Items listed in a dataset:
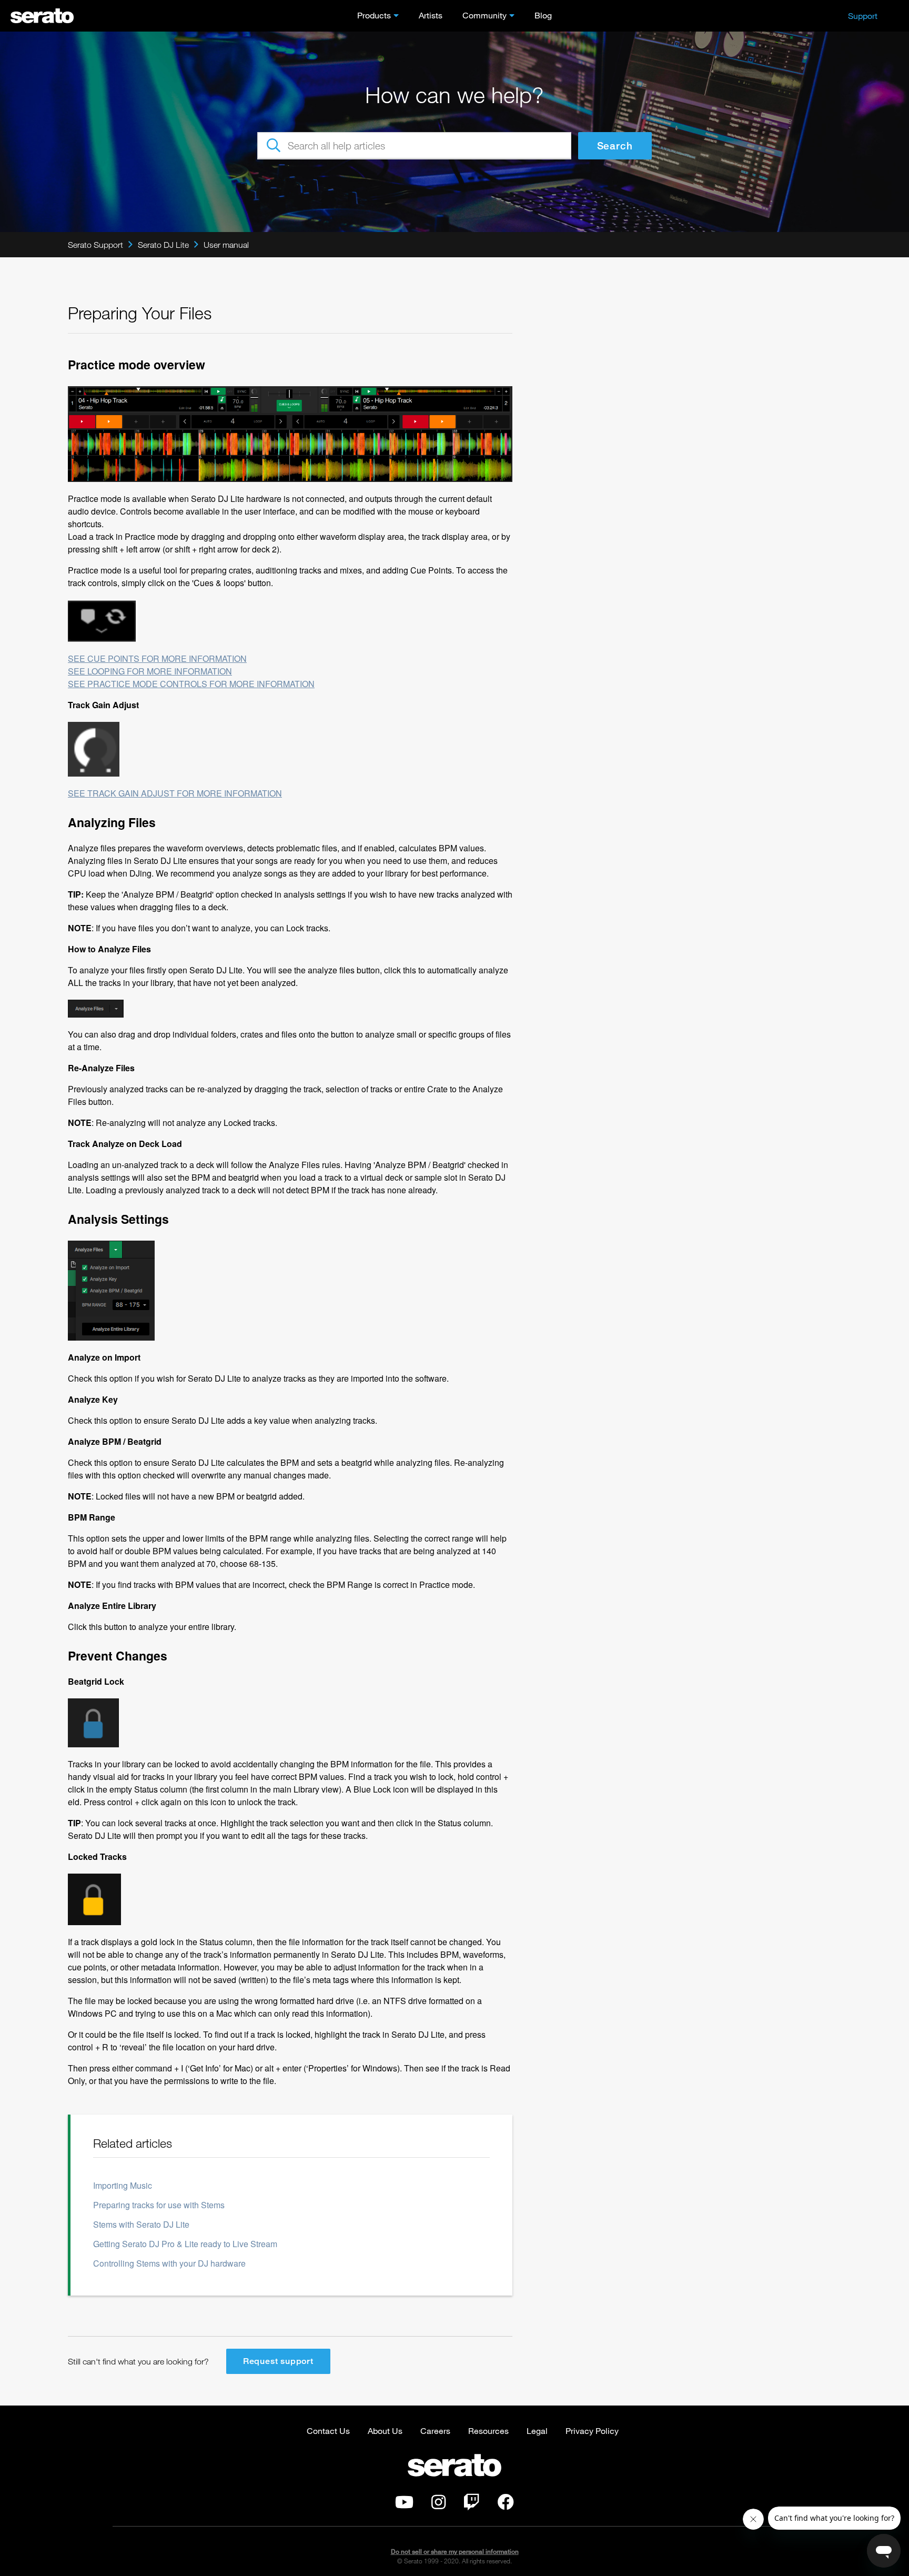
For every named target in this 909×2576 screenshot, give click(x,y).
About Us (385, 2431)
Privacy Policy (592, 2431)
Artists (430, 15)
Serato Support (95, 244)
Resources (488, 2431)
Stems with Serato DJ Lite (141, 2224)
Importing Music (122, 2185)
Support (862, 16)
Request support (278, 2361)
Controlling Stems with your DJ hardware (169, 2263)
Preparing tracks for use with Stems (159, 2205)
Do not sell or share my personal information (455, 2551)
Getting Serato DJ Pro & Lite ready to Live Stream (185, 2244)
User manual (226, 244)
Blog (543, 15)
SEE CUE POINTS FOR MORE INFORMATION (157, 658)
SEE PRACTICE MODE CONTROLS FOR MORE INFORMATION (191, 684)
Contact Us (328, 2431)
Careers (435, 2431)
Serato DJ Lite (163, 244)
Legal (537, 2431)
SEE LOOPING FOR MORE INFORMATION (150, 671)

WHAT YOU HAVE TO DO: Could you reproduce exactly the lines of the entries above, from the one with "Support (862, 16)" through the one with "SEE CUE POINTS", and nothing else?

FINISHED EXERCISE:
Support (862, 16)
Request support (278, 2361)
Controlling Stems with your DJ hardware (169, 2263)
Preparing tracks for use with Stems (159, 2205)
Do not sell or share my personal information (455, 2551)
Getting Serato DJ Pro & Lite ready to Live Stream (185, 2244)
User manual (226, 244)
Blog (543, 15)
SEE CUE POINTS FOR MORE INFORMATION (157, 658)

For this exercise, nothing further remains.